My Yiddish class convened in Glasgow last night to put on an entertainment in song, dramatic playlet and instrument for a group of elderly Glaswegian Jews. Luckily the class I'm in is full of talented singers, bagpipe players etc so we were able to put on a passable entertainment. I am officially the worst speaker in the class so I was in charge of surtitles on cards for the dramatic bit.

We got the 10.30 train back to Edinburgh. After all the excitement last night I'm exhausted but gathering my strength to go to work.
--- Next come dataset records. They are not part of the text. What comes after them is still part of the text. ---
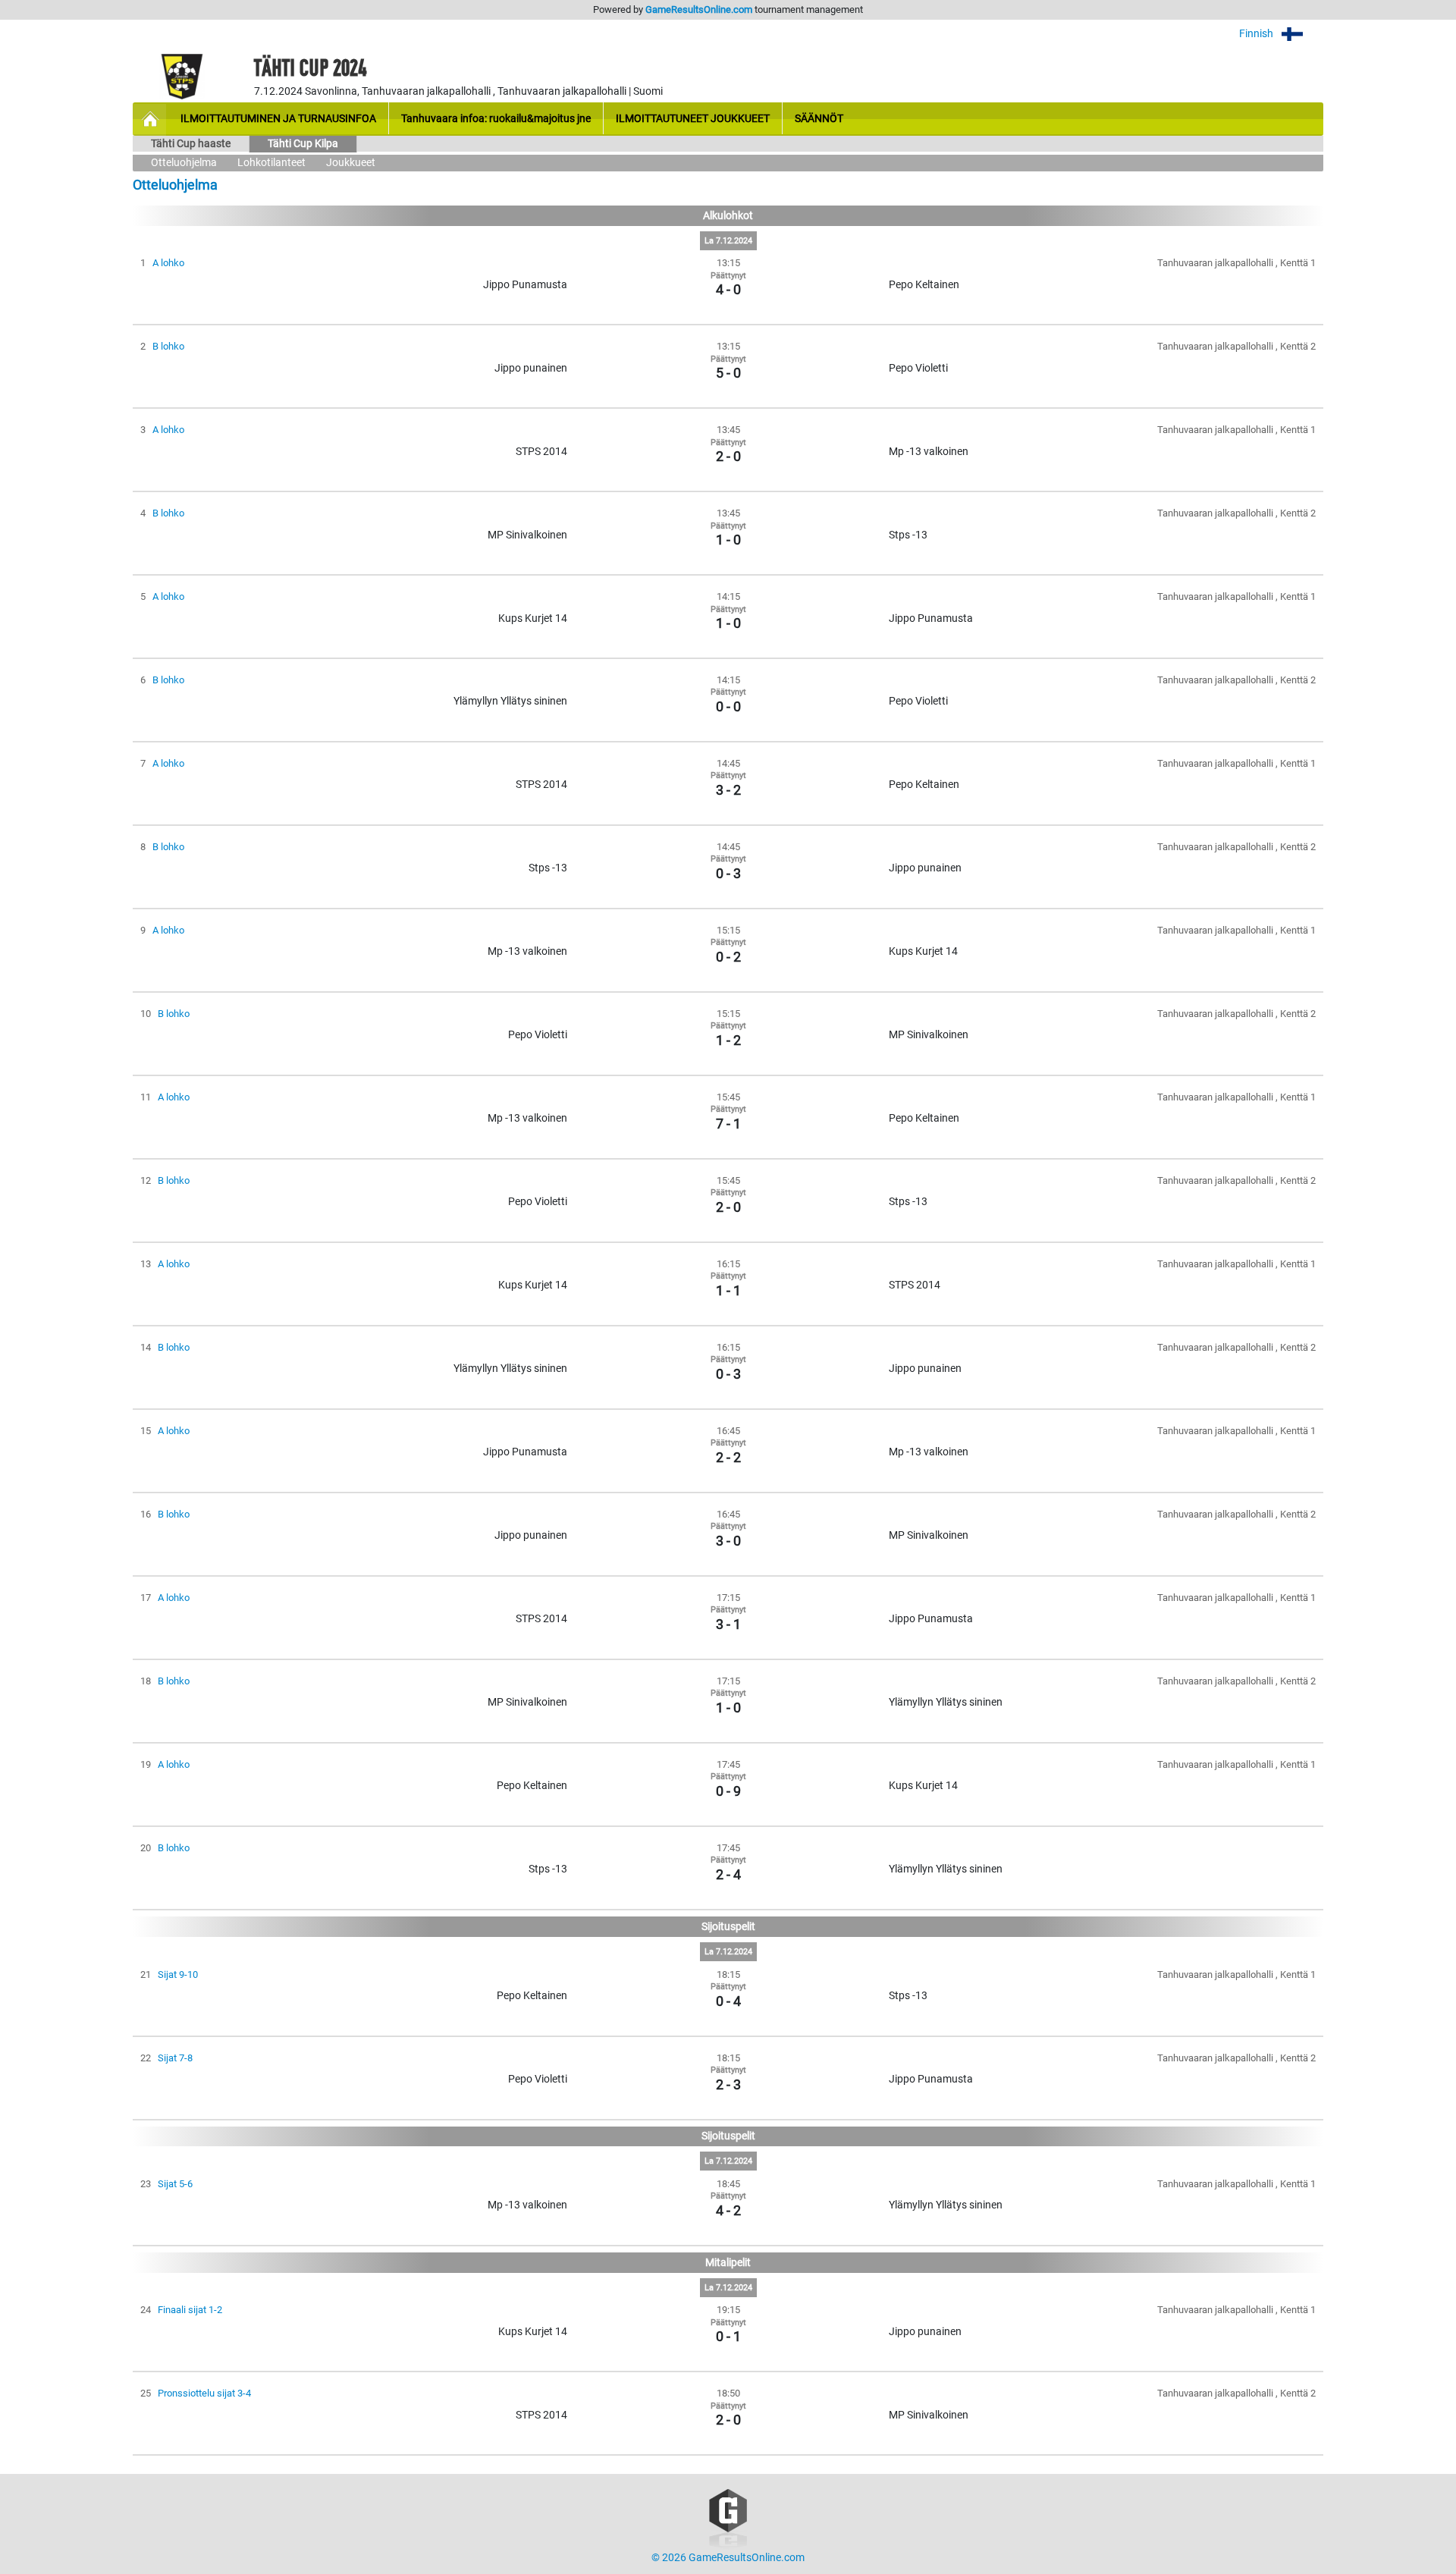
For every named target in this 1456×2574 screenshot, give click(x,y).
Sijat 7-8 (175, 2058)
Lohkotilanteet (271, 162)
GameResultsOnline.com (698, 9)
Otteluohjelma (184, 162)
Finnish (1257, 33)
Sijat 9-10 (178, 1974)
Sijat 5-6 (175, 2183)
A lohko (168, 262)
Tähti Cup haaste (191, 143)
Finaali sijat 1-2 (190, 2309)
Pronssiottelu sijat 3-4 (204, 2393)
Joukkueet (350, 162)
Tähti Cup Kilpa (303, 143)
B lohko (168, 346)
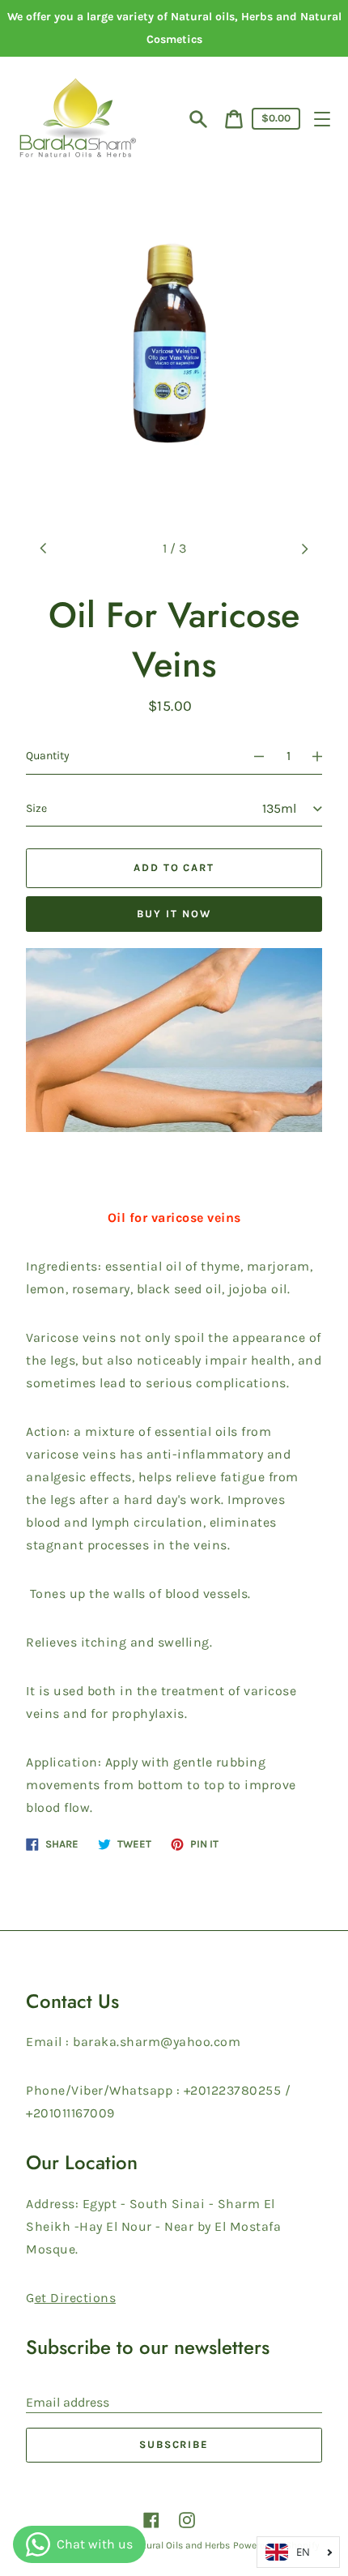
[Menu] (322, 119)
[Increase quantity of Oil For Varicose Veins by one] (324, 756)
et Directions (76, 2297)
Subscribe (174, 2444)
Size (36, 808)
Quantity (48, 756)
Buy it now (174, 914)
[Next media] (304, 548)
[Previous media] (44, 548)
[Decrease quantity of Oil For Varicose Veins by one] (251, 756)
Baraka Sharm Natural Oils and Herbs (147, 2545)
Anyway my rambling point is many things in my life I have to do well, photography, teaching, filmmaking. Its nice to have something in ones life that is just fun. It adds to life a rounded dimension which is not all about being good it, achieving and excelling.

Wednesday, April 02, 2008

Pic from here


After my moan last night to L I've got on the phone this morning to find out who is responsible for ordering the digging up of all the cherry blossom trees from Nicholson Square. It sounds silly but the cherry blossom there is one of the things that makes me feel we'll make it though the winter and out the otherside. I'm not going to take things lying down anymore.

the real toy story

from Treehugger

Tuesday, April 01, 2008


After many months I managed to meet my friend L at Sophies bar for the pub knitting. The endless toil of baby blanket for me and a hat for her and plunged into the ills of the world. (Edinburgh is being destroyed by a crazed council hell bent on removing all the trees, foisting a 7 year plan for trams, selling off prime real estate for a pittance - ME. HER equalities down the pan in Scotland and getting worse as fast as the statistics can be compiled). However we were the only knitters .... quelle pub knitters?
Small spark of hope on the horizon - one baby blanket down 2 to go. The first one is at the outsourced finishing collective ie mother for a crochet border. The original blanket which was made for The Cutest Neice Ever (TM) was being used this weekend to turn her into a Blanket Monster. Blanket covering small child instantly turns said child into a Blanket Monster...
Tomorrow I go to Glasgow. I think I'll splash out on more film.